5) Assodato che cedere alle forze del mercato sarebbe la morte di Venezia, a quali altre forze soggiacerebbero le attività produttive, i suoli agricoli e le valli da pesca, il riutilizzo degli edifici in rovina? Se intendiamo che nessuno di questi settori sarà azzerbinato alla pura logica della produttività a tutti i costi che va a scapito della sostenibilità ambientale, ci siamo. Certo, trovare la quadra tra richieste del mercato ed effettivi limiti produttivi non è cosa che si possa delineare in due giorni.  

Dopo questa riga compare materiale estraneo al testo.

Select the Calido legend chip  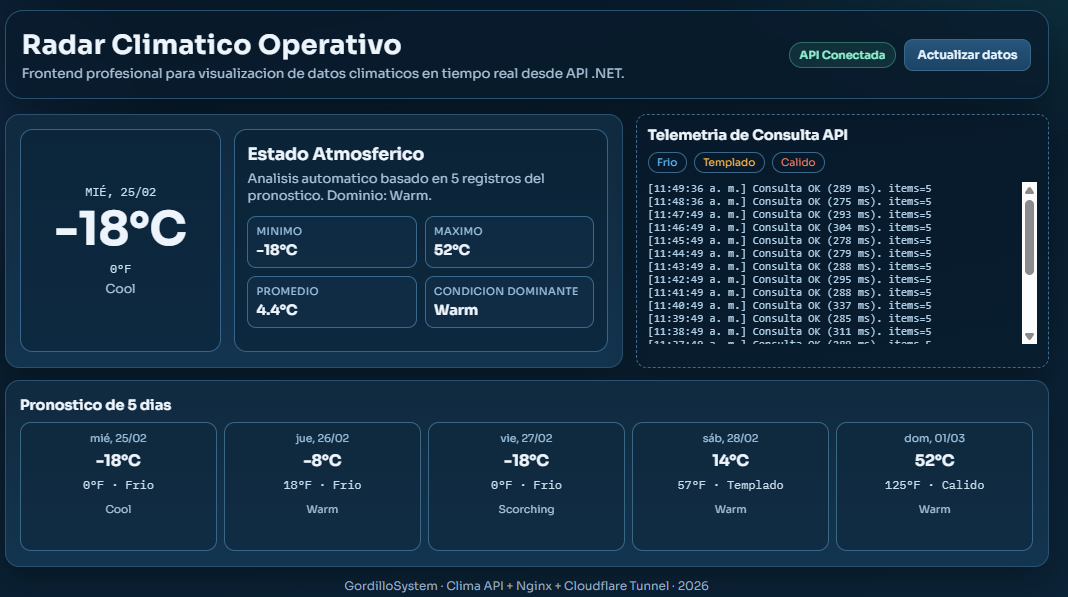tap(798, 162)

Siamo tutti d'accordo che la monocultura turistica ha distrutto il tessuto sociale della città. Bisogna chiedersi però a quanti turisti Venezia è disposta a rinunciare per salvarsi: pare che anche solo il 25% dei turisti porti il 75% del reddito globale di Venezia, quindi una loro diminuzione anche drastica non provocherebbe alcuna decurtazione dei dindini, anzi si risparmierebbe un sacco in spese di pulizia. Resta allora semmai da porsi una domanda in senso contrario: dobbiamo arrivare al capolavoro di disincentivare i turisti? Quali? Come? Il modello del turista veneziano truzzo che tutto vede, nulla capisce e tutto sporca credo sia ben presente a tutti noi e nessuno di noi ne sentirebbe la mancanza girando per calli & campielli. Che possa una città respingere i suoi stessi turisti mi pare tuttavia un'utopia grandina. Tanto per dirne una: come credete che reagirebbero ristoratori e albergatori? Si consolerebbero con la storia del 25% di cui sopra? Sì, lo farebbero dopo robuste iniezioni di Latouche e di decrescita felice. Resta il problema di come inoculargliele.

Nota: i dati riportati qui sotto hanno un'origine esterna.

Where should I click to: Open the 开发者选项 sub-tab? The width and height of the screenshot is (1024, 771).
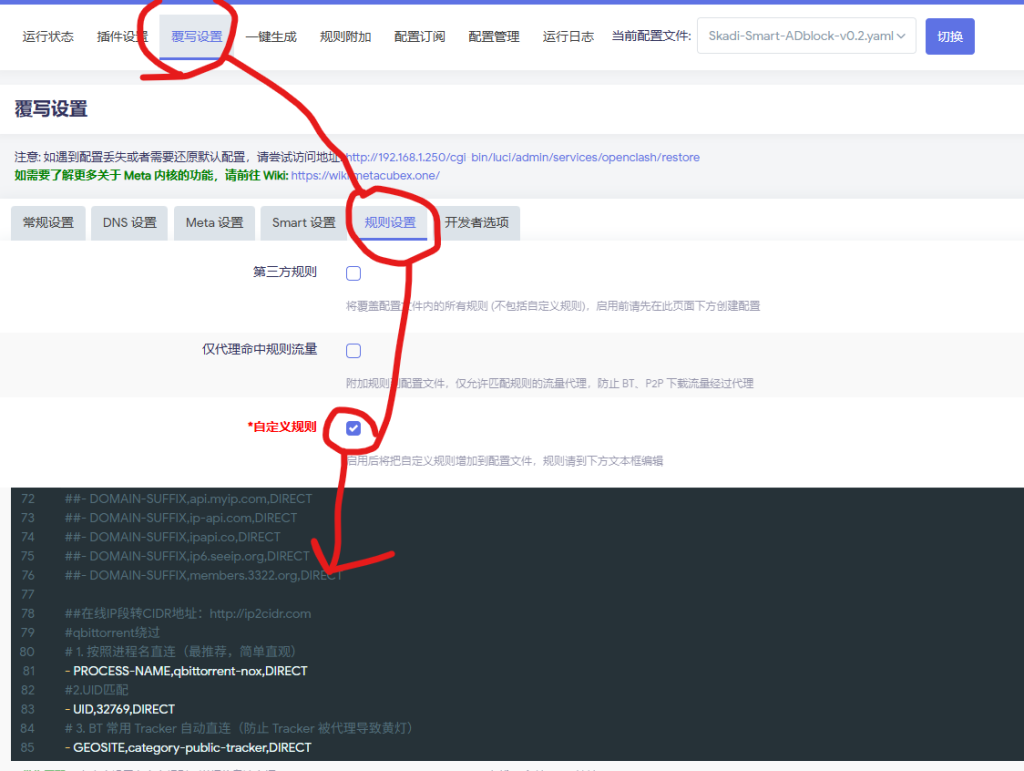[x=476, y=223]
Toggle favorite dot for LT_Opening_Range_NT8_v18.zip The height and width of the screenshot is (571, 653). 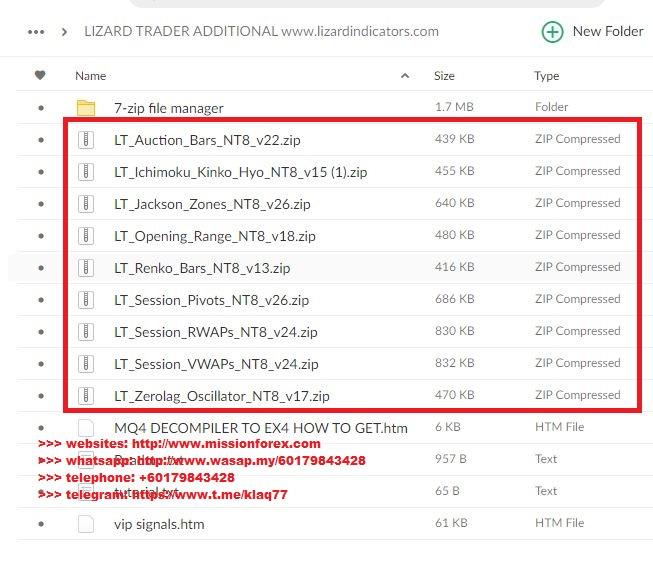[x=41, y=237]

In sostanza, le parole di Settis sono rosolio per noi seguaci di Verità e cercatori di Bellezza. Altro è metterle in pratica. Ottima la diagnosi settisiana, insomma. Sulla terapia, però, bisogna ampliare. E però lo devono fare ancora i Settis, senza delegare la faccenda alla politica, altrimenti la politica non cesserà di zittirci rinfacciandoci l'astrattezza di un pensiero che non sa tradursi in realtà.